Still, the judges noted that some changes in the map might be necessary after further review, and they asked an assistant attorney general representing the state elections board how that might affect the timeline for Maryland's scheduled April 3 primary.

Judge Paul Niemeyer of the 4th Circuit Court of Appeals noted that Maryland's black population is about 30 percent. With eight seats in the U.S. House of Representatives, Niemeyer said the black population would need to be 37.5 percent to require a third black-majority district.

"I just don't know how you make the case," Niemeyer told Jason Torchinsky, an attorney representing the plaintiffs.

Maryland has two black members of the U.S. House: Rep. Elijah Cummings, who represents Baltimore and a portion of Howard County, and Rep. Donna Edwards, whose district would include Prince George's County under the new map. Both representatives are Democrats.

Torchinsky contends the state's 5th District, now represented by Rep. Steny Hoyer, could easily have been drawn to include a majority of African-American voters. But Torchinsky argued that the Democrat-controlled Maryland General Assembly failed to make it a black-majority district in order to protect the high-ranking incumbent from a black challenger in the Democratic primary.

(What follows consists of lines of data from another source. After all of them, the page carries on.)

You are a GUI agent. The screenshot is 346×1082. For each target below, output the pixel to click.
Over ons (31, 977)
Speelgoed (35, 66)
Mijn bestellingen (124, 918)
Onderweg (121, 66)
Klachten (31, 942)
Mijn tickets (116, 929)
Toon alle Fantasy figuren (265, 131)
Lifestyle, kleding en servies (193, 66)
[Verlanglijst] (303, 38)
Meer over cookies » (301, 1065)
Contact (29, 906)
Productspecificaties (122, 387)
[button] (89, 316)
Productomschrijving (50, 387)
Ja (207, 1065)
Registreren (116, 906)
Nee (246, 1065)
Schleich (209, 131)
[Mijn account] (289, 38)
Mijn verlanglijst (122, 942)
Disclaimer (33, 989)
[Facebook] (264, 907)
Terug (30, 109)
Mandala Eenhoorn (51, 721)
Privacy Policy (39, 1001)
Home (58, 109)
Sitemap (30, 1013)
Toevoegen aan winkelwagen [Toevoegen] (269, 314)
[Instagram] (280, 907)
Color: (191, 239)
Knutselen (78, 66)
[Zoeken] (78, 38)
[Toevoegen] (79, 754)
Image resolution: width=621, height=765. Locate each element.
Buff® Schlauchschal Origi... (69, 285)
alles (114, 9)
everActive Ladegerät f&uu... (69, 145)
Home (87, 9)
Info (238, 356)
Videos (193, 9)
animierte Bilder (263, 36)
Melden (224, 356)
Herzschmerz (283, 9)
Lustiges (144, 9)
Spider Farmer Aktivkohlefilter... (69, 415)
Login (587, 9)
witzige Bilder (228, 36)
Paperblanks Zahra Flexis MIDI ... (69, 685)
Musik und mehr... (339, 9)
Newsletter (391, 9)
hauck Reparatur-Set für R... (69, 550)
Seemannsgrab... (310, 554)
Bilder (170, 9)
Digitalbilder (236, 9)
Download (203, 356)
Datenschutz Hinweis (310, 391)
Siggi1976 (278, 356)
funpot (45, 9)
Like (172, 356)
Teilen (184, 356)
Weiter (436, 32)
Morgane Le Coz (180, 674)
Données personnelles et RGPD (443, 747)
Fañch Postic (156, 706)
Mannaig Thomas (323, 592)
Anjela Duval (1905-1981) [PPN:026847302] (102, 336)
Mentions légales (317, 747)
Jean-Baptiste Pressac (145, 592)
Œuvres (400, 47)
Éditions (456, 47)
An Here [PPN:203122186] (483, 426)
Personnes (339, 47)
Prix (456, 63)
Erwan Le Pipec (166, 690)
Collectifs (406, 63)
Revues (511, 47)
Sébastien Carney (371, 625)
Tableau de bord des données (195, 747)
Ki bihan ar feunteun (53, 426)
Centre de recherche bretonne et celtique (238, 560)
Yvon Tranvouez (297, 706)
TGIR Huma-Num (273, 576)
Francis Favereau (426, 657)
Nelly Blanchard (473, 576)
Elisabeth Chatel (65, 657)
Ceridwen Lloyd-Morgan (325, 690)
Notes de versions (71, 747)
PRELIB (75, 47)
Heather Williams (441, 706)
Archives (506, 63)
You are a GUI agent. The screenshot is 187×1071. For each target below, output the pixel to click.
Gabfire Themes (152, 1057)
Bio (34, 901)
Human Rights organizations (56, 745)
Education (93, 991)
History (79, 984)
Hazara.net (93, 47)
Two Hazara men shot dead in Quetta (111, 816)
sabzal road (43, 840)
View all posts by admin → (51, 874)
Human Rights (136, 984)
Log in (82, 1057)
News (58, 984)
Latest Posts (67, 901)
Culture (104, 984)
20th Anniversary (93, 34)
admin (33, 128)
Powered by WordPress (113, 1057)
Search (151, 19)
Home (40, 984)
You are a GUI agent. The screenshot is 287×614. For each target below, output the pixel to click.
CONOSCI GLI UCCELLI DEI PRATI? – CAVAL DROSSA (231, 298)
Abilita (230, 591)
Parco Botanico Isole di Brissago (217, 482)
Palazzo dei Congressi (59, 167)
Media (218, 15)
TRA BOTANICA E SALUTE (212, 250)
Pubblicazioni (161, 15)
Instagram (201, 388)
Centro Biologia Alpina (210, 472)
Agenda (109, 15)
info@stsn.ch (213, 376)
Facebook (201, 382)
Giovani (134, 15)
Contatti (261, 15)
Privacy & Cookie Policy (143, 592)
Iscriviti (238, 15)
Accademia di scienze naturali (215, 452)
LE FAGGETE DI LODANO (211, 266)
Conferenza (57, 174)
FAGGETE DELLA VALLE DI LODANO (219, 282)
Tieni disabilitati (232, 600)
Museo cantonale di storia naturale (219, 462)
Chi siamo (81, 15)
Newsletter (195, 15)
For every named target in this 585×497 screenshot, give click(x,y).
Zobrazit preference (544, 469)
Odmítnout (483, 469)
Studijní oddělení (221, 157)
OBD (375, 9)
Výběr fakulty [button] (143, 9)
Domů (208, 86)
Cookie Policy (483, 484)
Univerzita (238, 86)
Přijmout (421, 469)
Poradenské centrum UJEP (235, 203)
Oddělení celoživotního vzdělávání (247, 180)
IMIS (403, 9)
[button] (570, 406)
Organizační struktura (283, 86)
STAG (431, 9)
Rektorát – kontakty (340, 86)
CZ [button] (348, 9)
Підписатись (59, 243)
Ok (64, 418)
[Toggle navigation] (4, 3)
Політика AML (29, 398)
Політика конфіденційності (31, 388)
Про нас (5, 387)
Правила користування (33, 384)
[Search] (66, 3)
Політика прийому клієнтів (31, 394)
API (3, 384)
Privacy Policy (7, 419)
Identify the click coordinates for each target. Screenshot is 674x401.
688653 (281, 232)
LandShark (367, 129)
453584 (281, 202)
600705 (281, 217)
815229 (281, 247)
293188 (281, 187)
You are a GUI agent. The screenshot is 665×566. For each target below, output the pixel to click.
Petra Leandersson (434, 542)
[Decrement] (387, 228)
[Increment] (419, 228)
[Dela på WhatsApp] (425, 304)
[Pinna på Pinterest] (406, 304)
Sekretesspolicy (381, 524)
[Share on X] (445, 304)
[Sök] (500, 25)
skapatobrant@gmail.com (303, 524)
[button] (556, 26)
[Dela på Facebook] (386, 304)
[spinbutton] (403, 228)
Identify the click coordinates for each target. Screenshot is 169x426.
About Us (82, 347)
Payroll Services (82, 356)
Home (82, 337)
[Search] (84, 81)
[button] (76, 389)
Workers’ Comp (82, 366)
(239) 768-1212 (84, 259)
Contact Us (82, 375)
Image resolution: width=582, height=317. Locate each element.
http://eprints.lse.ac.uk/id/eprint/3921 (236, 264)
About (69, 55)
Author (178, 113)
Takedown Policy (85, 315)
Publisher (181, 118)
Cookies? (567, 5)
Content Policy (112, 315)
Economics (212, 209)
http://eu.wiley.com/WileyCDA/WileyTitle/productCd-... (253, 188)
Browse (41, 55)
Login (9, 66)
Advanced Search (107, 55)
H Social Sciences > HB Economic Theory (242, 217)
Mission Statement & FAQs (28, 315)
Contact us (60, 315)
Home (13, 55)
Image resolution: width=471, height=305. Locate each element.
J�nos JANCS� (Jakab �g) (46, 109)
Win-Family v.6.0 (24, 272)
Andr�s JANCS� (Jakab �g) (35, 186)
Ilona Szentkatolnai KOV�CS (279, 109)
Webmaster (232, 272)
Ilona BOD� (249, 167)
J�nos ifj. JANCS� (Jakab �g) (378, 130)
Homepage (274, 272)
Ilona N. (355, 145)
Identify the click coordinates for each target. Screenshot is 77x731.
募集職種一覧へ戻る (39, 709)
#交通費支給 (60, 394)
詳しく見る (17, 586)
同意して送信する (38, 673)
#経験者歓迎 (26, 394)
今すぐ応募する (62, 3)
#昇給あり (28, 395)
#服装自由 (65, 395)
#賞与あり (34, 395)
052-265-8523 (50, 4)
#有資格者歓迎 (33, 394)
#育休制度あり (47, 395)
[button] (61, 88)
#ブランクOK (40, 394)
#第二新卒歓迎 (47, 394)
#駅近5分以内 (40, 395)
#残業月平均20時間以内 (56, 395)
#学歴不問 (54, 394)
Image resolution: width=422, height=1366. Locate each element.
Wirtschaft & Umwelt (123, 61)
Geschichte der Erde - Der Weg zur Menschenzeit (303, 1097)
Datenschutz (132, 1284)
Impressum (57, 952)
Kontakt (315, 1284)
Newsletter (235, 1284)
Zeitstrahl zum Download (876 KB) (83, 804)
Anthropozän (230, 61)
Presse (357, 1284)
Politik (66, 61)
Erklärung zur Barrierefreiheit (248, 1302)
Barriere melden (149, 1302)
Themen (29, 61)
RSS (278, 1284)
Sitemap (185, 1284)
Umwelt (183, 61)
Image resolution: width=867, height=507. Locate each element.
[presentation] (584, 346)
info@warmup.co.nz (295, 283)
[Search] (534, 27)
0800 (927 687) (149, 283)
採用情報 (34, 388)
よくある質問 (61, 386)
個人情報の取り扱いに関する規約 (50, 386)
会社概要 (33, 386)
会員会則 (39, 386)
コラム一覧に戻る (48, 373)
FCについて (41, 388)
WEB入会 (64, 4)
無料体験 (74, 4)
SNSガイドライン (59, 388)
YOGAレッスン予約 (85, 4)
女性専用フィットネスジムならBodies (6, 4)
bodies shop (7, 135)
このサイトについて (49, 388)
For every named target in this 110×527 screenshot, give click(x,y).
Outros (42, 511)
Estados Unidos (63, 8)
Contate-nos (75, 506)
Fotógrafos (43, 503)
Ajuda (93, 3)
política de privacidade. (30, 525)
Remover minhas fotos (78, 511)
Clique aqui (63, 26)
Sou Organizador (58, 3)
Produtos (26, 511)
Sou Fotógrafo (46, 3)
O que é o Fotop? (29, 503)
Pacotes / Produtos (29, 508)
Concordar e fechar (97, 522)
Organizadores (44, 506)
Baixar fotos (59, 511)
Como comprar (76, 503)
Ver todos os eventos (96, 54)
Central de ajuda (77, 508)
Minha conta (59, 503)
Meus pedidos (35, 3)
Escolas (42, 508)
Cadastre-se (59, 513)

Democrats argue the district likely will develop a black majority over the next decade.

Judge Alexander Williams noted that Hoyer ran against a black opponent in the last election. Hoyer ended up defeating Charles Lollar, with 64 percent of the vote.

Torchinsky, however, noted that Lollar was a Republican, and said the way the map is drawn makes it harder for a black Democrat to challenge Hoyer in a primary. Torchinsky argues that white Democrats took advantage of black voters to maintain incumbent Democrat lawmakers under the new map approved in October by the General Assembly.

But Dan Friedman, an assistant attorney general defending the map, pointed out that Hoyer has run well in the district, which has a large number of black voters. Friedman argued that the map was supported by many black lawmakers.